“Grab”
I so much as turn that web-cam on, and the garbage-train. (Grab screenshot by the mighty MAC.)
Pictured above is a screenshot of what the web-cam sees at the mighty Curve.
There is a video camera at Horseshoe Curve that feeds its images onto the Internet so I can see what’s happening at the Curve on my computer monitor.
The web-cam is on all the time, so it’s always projecting an image; e.g. pitch-black at night (except for the headlights of passing trains).
It’s old and in a dreadful clear-plastic housing, so mottled and filthy the camera often auto-focuses on the housing instead of the tracks.
I watch it so much I offered to replace the housing — no bites.
My ‘pyooter, an Apple Macintosh, has basic screenshot functions integrated into the operating-system. Apple-shift-3 screenshots the entire screen. Apple-shift-4 screenshots only the part of the screen I select; e.g. the web-cam image.
Both screenshot commands save the screenshot on my desktop as a .png, which I convert to .jpeg.
I also have another screenshot doohickey: a software application called “Grab” that came with OS-X.
The web-cam screenshot above was done with that.
First I have to fire up Grab, and then mouse the area I want to screenshot.

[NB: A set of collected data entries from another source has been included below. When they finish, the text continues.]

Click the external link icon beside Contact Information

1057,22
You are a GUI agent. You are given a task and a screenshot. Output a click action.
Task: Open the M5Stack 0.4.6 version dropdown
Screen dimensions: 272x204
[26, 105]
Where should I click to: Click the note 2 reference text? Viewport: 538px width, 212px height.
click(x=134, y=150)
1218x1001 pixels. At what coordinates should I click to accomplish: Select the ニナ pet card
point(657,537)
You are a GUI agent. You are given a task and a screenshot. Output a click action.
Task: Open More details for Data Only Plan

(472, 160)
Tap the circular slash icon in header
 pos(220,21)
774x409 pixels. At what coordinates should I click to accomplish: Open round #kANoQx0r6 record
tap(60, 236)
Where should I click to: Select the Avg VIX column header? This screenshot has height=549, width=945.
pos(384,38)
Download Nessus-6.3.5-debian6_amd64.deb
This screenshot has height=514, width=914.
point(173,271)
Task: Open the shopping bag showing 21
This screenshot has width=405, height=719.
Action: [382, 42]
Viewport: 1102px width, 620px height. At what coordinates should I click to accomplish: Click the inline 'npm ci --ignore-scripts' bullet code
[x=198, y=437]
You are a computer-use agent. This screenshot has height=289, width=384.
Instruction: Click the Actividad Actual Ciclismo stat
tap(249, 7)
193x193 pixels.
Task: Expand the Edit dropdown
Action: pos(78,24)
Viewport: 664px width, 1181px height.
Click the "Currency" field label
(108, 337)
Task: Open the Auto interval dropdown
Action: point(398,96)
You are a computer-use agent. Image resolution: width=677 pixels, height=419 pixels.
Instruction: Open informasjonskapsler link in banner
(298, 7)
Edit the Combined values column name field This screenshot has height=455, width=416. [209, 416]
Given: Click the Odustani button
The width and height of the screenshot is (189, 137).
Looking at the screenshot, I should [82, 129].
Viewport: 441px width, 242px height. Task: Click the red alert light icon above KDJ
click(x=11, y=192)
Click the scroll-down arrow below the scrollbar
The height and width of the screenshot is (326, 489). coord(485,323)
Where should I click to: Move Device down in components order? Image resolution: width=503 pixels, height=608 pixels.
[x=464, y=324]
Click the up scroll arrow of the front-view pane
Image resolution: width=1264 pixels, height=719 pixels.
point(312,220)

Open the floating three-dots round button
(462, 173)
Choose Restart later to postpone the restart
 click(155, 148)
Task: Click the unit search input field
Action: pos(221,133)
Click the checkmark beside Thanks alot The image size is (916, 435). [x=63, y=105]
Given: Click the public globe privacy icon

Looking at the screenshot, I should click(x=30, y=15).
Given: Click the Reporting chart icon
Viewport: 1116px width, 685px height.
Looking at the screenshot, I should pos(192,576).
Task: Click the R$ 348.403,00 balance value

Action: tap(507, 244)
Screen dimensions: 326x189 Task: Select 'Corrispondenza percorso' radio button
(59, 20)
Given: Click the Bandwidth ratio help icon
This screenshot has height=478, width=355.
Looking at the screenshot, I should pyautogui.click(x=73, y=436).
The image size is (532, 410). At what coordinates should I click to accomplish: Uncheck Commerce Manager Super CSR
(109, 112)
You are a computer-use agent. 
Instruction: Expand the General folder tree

This action is a menu-command (as opposed to keyboard). Grab has others.
Apparently Grab doesn’t save the image-file anywhere — it’s a software display.
All it does is display your screenshot on the screen.
So here I am stabbing all over trying to find the file, when it hasn’t even been saved yet.
My search, of course, went nowhere; until I saved the screenshot.
It’s the old waazoo; I have to know what’s going on.
I could then open the file in Photoshop-Elements, and dicker for as above.